Unfortunately there’s no way to tell in advance if the early CfDs criticised by the MPs and the NAO are really poor value or not, because the projects have not actually been built yet. The committee of MPs say DECC should robustly evaluate the actual costs and benefits once this happens. It should also publish the results.
So we won’t know if it was a dud deal for a while, even assuming DECC publishes an evaluation at some point. For now, energy and climate secretary Ed Davey is standing by the move.
In a statement Davey says:
“To keep the lights on in British homes and businesses we needed to move quickly to secure new capacity and give investors confidence – fast. These contracts are better for billpayers in the long run because it means that we’re able to move to real competition for contracts much faster.”
Ignoring the bigger picture
A wider concern identified by the MPs is whether or not the renewable power projects were actually necessary. The projects will have a capacity of 4.5 gigawatts when completed, helping the UK hit its 2020 target to get 15 per cent of its energy from renewable sources.
But the MPs point to DECC data showing there is already a lot of renewable generation capacity in the pipeline. As a result, the eight contracts DECC has signed may not have been needed, they argue.
Similar arguments have been around for a while now. They have found favour with those that are opposed to renewable energy in general, and onshore windfarms in particular.
The biggest problem with these arguments is that renewables are only one part of the government’s strategy towards meeting the 2020 target.
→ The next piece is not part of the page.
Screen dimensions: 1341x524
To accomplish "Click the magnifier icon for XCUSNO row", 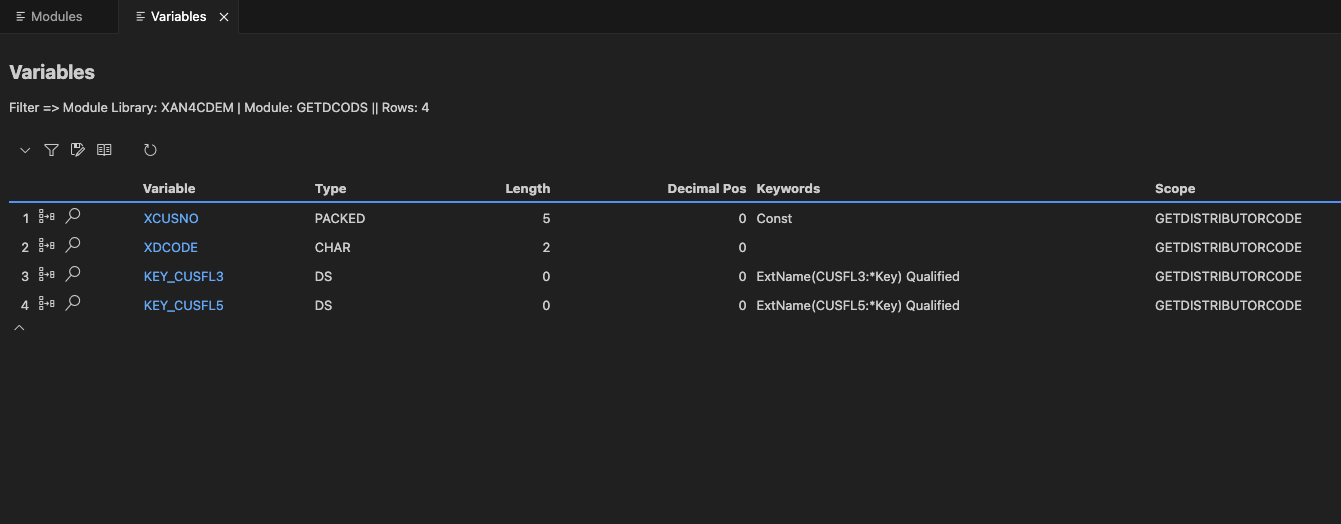I will tap(73, 217).
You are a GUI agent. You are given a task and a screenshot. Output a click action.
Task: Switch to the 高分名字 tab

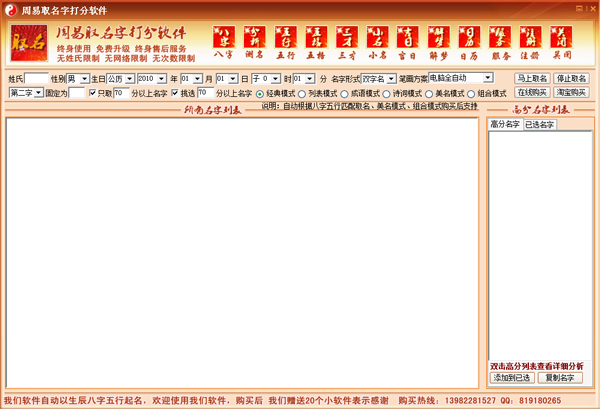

The aim is to get 15 per cent of all energy from renewable sources, not just 15 per cent of electricity. Progress in other areas, such as insulating homes or driving uptake of electric cars is behind schedule. That means more renewable electricity capacity might be needed than the government first projected.
What’s more, UK efforts to decarbonise will not stop with the 2020 target. The UK’s legally binding Climate Change Act that requires an 80% cut in carbon emissions by 2050. This law could be scrapped. For now, though, it is still supported by all the major political parties.
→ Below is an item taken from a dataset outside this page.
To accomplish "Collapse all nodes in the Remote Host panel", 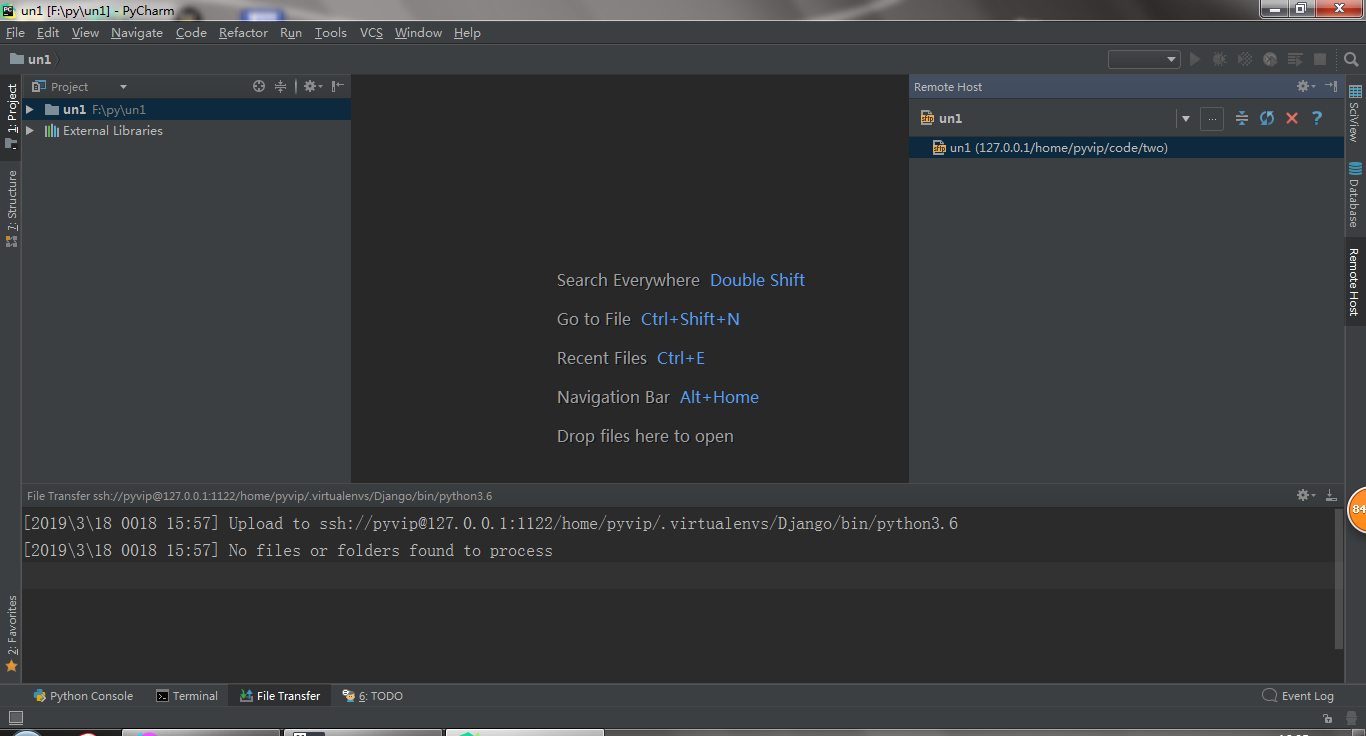I will [x=1242, y=118].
There a a number of ways to reach the binding 80% carbon reduction. All of them involve a substantial increase in renewable electricity capacity beyond 2020, according to the government’s Committee on Climate Change.
Image - Screen Shot 2014-10-03 At 09.57.47 (note)
Source: CCC projections
Its projections involve at least 64 gigawatts of renewable electricity capacity in 2030 (see chart). That’s nearly double the figure expected in 2020 and four times current capacity. It’s also a minimum that assumes ambitions on nuclear power, carbon capture and storage or energy efficiency are ramped up significantly.
So unless future governments plan to breach their own laws they had better hope renewable developers keep on building.